> _What to work on_
Below are the records; count how many of their lines carry "icon" and give only the number.

> _Record set_
:::::

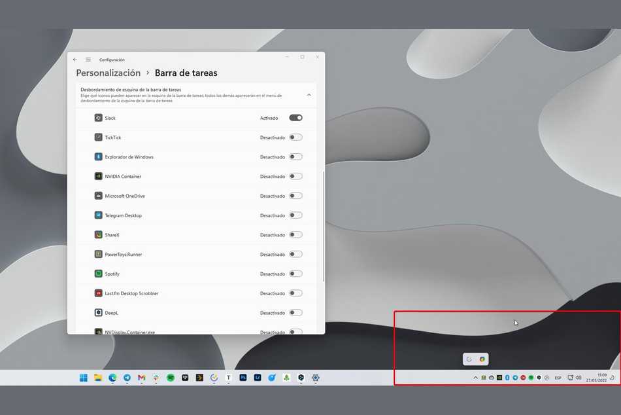
Task: Collapse the taskbar corner overflow section
Action: coord(309,95)
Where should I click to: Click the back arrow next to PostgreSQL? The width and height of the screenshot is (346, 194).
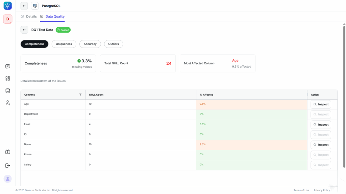pos(24,6)
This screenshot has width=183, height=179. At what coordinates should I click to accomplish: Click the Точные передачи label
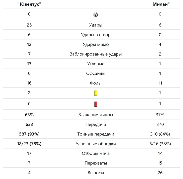(96, 134)
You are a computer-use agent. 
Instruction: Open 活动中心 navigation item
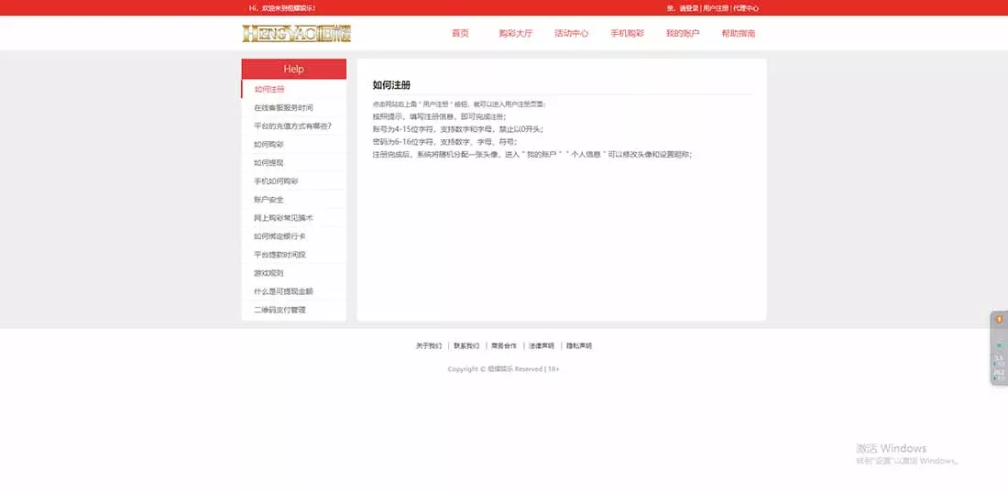(571, 34)
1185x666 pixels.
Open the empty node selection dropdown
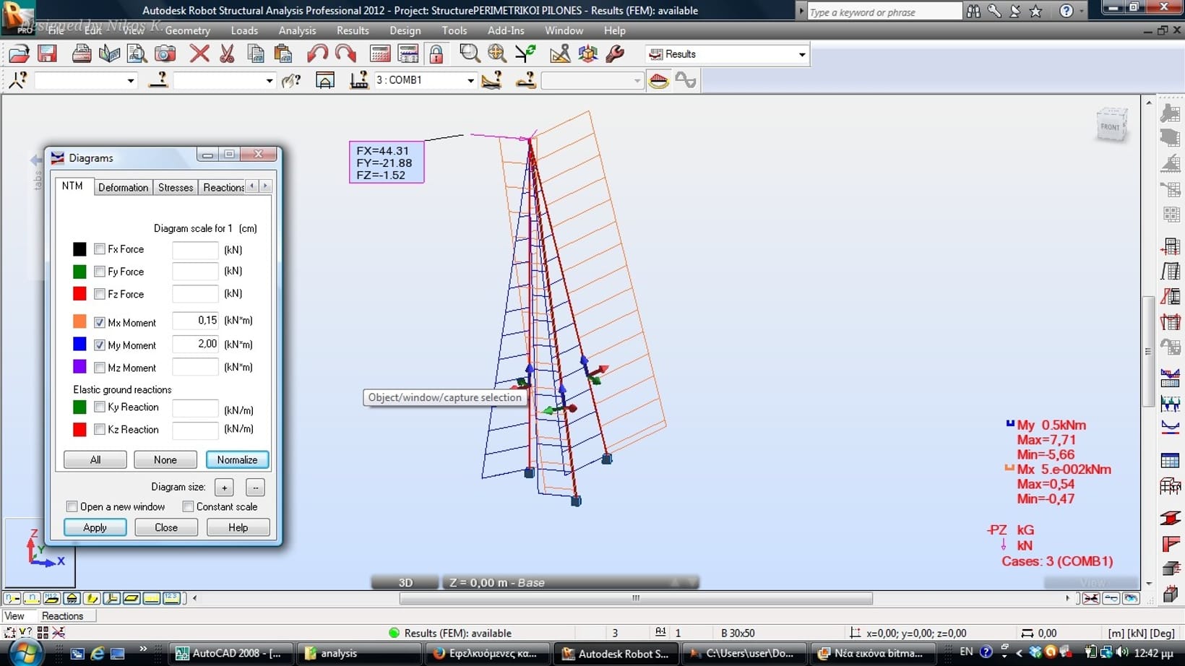pyautogui.click(x=130, y=81)
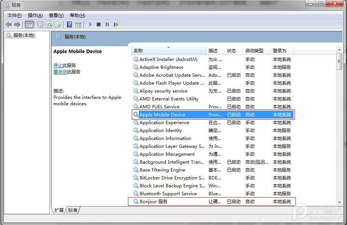Sort by the 启动类型 column header
Screen dimensions: 347x225
[254, 50]
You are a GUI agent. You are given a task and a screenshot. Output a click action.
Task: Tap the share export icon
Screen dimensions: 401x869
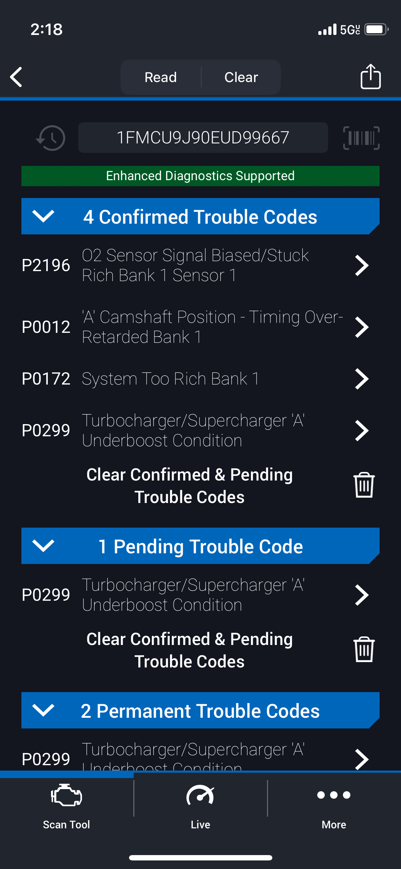[370, 76]
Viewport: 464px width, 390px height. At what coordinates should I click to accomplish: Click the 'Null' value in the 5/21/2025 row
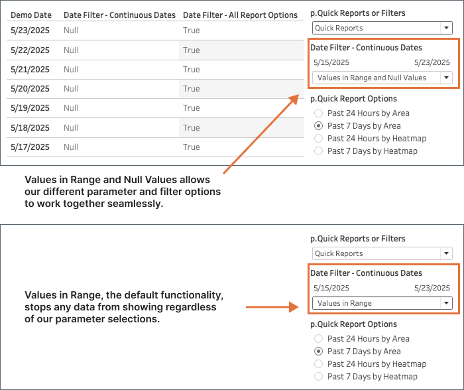pyautogui.click(x=72, y=69)
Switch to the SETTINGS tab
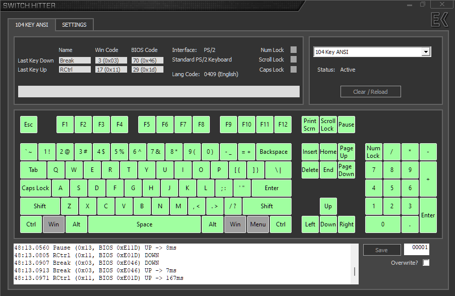This screenshot has width=455, height=296. point(74,24)
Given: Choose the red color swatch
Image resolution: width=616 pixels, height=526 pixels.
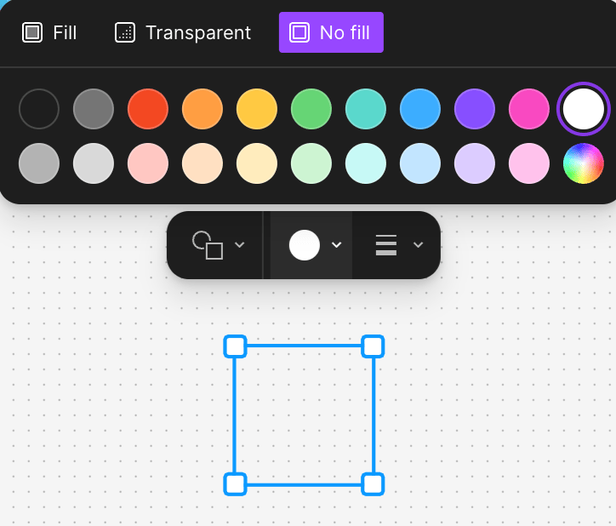Looking at the screenshot, I should tap(148, 109).
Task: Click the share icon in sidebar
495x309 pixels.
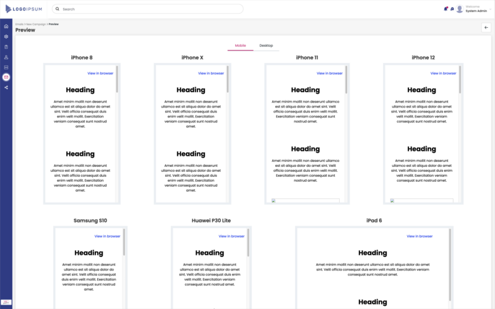Action: [6, 87]
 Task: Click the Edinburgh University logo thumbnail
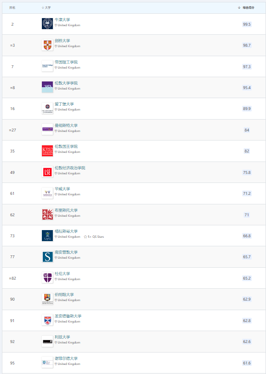click(48, 109)
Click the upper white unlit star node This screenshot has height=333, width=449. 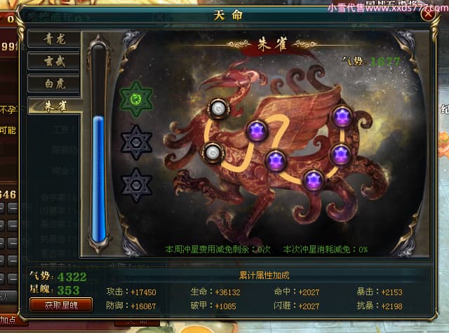[218, 109]
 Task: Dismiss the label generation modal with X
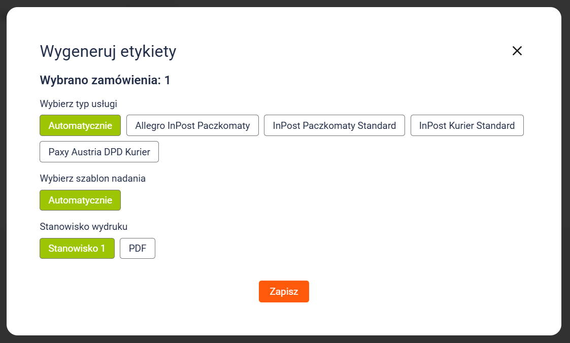tap(517, 51)
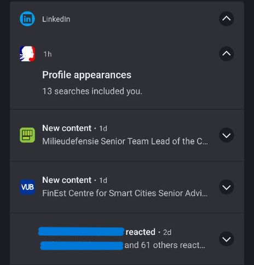Open 'and 61 others react…' notification text

pyautogui.click(x=165, y=245)
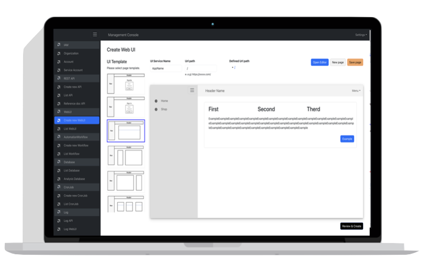The width and height of the screenshot is (432, 269).
Task: Click the orange Save page button
Action: click(x=355, y=62)
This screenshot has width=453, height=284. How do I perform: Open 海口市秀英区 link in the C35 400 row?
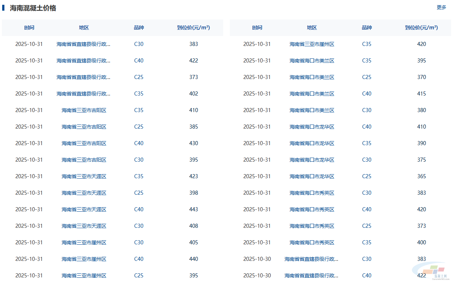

:::::

> _Task answer_
2